Hari raya Saraswati merupakan hari
anugerah. Menurut Bhagawad Gita, saat yang paling baik untuk menerima
anugerah yakni pada pagi hari. Selain itu, secara psikologis, pagi
hari memang menjadi saat yang sangat bagus untuk menghaturkan sembah. Pasalnya,
di pagi hari suasana masih hening, lahir batin pun masih bening. Keheningan dan
kebeningan hati merupakan jembatan emas untuk menghadap Yang Kuasa. Pikiran
menjadi lebih mantap dan bercahaya.
Sampai di sini, dapat dimaklumi
mengapa kemudian para sulinggih, orang-orang suci memilih waktu pagi hari untuk
memuja kebesaran Hyang Widhi lewat ritual nyurwa sewana. Kehadiran sinar
pertama sang surya membuat pintu hati dan mata batin terbuka. Keterbukaan pintu
hati dan mata batin menjadikan relasi personal Sang Diri dengan Sang Muasal
kian lekat, makin dekat.
Dari segi kesehatan, pagi hari pun
dipandang sangat baik bagi tubuh. Sinar mentari pagi mengandung vitamin D yang
bermanfaat bagi penguatan tubuh. Manakala sore hari, umumnya orang
sudah mulai agak lesu, tiada cerah lagi. Apalagi jika sejak pagi tadi terhimpit
beban pekerjaan yang berat. Dalam keadaan seperti itu, tentu saja terasa kurang
mantap menghaturkan sembah, menghadap Hyang Tunggal.

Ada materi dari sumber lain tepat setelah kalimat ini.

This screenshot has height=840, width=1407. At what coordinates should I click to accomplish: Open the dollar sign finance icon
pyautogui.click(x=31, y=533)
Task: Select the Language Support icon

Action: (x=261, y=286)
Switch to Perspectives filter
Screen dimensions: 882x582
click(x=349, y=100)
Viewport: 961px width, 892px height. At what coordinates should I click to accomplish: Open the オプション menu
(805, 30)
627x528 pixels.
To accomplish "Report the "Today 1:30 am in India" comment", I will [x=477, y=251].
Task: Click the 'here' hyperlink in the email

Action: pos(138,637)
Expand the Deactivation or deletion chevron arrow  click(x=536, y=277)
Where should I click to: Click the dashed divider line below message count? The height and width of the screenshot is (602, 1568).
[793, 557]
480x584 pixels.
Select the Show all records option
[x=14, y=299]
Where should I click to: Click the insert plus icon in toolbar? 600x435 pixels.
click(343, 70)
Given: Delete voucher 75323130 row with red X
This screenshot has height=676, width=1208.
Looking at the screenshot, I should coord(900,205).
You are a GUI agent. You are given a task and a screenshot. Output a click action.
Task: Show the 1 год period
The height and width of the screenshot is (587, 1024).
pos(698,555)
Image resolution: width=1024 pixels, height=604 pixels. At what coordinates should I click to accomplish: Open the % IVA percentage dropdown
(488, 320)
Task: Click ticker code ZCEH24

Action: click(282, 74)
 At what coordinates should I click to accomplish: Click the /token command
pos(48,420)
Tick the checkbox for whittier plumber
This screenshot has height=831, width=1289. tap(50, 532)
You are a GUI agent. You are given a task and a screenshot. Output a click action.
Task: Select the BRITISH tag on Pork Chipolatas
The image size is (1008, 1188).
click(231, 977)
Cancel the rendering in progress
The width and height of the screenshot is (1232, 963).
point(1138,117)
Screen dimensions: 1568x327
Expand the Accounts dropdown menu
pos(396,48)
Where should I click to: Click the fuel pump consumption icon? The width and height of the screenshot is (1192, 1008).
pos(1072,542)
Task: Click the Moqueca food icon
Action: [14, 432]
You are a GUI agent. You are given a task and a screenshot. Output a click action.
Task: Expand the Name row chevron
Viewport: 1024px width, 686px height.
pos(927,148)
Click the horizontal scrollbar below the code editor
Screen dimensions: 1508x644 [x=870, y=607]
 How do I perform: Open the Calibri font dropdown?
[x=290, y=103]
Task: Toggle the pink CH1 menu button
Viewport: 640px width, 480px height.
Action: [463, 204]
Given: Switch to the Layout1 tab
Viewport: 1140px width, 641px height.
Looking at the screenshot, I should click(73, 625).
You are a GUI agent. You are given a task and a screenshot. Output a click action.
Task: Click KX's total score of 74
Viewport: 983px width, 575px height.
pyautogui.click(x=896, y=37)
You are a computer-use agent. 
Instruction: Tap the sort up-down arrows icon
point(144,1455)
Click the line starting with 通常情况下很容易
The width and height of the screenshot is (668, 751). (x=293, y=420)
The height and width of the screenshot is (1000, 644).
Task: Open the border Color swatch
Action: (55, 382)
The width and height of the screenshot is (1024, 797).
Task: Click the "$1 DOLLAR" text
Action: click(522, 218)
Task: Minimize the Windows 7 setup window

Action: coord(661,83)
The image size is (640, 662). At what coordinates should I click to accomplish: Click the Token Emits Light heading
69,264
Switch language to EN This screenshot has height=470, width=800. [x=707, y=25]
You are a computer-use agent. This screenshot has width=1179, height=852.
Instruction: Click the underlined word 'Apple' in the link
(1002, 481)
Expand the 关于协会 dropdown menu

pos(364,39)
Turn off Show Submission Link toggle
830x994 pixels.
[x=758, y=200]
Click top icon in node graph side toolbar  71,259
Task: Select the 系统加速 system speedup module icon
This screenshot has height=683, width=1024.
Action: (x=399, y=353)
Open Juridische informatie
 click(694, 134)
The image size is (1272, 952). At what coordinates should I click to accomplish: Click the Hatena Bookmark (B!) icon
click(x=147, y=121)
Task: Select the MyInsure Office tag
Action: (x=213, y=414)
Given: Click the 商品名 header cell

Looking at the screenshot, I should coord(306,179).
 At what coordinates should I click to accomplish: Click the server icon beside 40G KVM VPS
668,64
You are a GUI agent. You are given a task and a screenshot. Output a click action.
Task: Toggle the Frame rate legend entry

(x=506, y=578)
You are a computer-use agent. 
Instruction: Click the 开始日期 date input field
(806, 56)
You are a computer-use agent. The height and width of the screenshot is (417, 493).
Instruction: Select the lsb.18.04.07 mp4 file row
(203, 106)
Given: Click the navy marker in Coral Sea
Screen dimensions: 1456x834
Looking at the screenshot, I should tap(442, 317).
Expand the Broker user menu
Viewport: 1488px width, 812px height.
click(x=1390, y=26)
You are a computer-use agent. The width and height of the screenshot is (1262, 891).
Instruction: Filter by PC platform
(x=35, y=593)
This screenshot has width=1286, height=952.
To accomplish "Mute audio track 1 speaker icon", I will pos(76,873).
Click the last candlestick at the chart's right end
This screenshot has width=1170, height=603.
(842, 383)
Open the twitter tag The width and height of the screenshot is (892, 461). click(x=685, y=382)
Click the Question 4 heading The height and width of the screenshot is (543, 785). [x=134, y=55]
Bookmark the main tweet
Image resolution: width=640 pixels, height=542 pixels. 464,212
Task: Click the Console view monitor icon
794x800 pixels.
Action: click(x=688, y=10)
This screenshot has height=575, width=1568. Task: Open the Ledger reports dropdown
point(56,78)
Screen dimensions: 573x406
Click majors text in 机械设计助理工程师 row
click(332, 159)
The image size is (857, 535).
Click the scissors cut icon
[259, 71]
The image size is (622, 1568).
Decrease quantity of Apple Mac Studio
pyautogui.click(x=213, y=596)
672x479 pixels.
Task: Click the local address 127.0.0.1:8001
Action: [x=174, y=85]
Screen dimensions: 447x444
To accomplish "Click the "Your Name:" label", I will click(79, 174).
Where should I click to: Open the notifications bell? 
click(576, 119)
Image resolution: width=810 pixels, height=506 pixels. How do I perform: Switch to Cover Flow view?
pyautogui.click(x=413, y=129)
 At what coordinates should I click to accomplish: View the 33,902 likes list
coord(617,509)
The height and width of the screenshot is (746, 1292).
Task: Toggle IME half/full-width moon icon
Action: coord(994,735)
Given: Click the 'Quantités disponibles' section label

Karena itu pula, manusia Bali kerap
memilih waktu setelah matahari condong ke barat (seng kauh) untuk
melaksanakan upacara pitra yadnya seperti ngaben, mengubur
jenazah atau pun bhuta yadnya seperti mecaru. Berbeda dengan
upacara mamukur atau nyekah yang dilaksanakan pada permulaan hari.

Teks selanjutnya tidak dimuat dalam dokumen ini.